Characterization of a 16 Mb interstitial chromosome 7q21 deletion by tiling path array CGH

We report on a 42‐year‐old female patient with an interstitial 16 Mb deletion in 7q21.1‐21.3 and a balanced reciprocal translocation between chromosomes 6 and 7 [karyotype 46,XX,t(6;7)(q23.3;q32.3)del(7)(q21.1q21.3)de novo]. We characterized the size and position of the deletion by tiling path array comparative genomic hybridization (CGH), and we mapped the translocation breakpoints on chromosomes 6 and 7 by FISH. The clinical features of this patient—severe mental retardation, short stature, microcephaly and deafness—are in accordance with previously reported patients with 7q21 deletions.
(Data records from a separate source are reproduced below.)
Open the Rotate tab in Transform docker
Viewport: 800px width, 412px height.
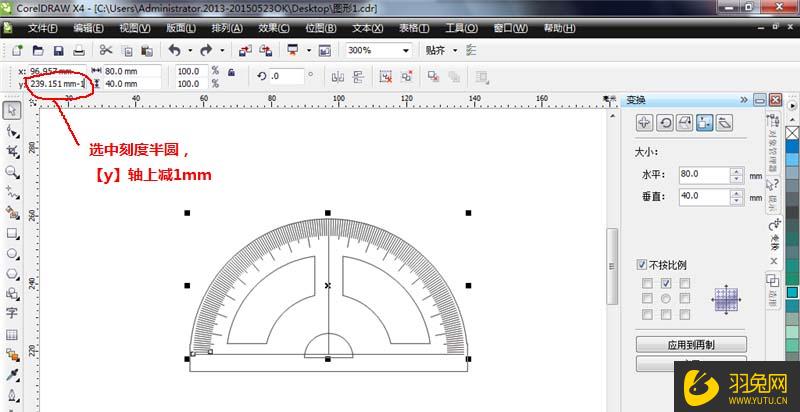(x=664, y=122)
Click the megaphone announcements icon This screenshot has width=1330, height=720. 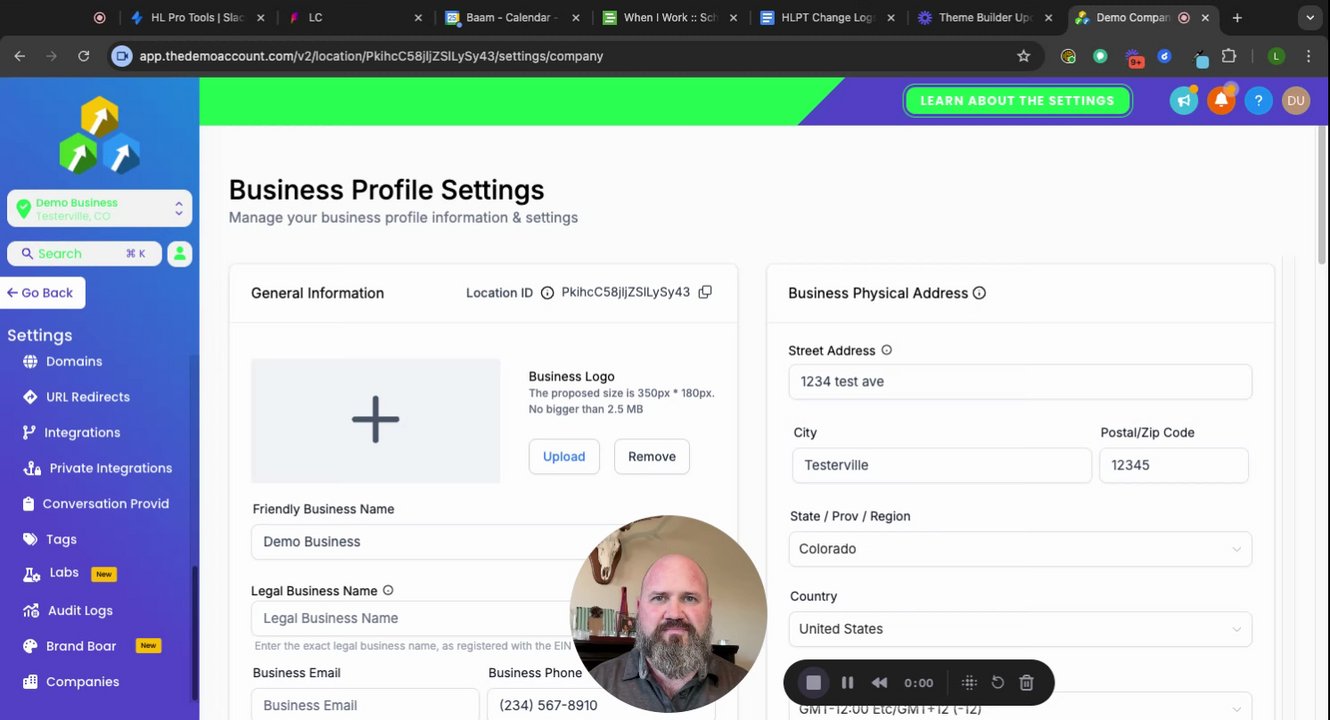1183,100
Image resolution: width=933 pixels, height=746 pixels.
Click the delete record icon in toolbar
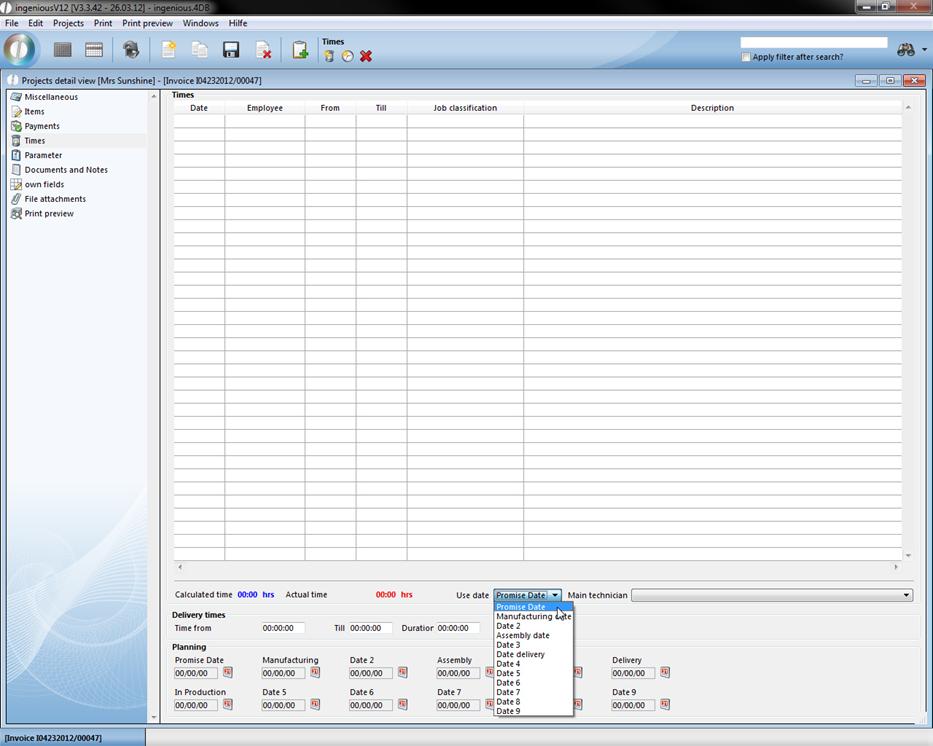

Chromosome band 7q21.3 harbors a locus for split hand/split foot malformation (SHFM1), and part of this locus, including the SHFM1 candidate genes SHFM1 , DLX5 , and DLX6 , is deleted. The absence of limb abnormalities in this patient suggests either a location of the SHFM1 causing factor distal to this deletion, or reduced penetrance of haploinsufficiency of a SHFM1 factor within the deleted interval. © 2007 Wiley‐Liss, Inc.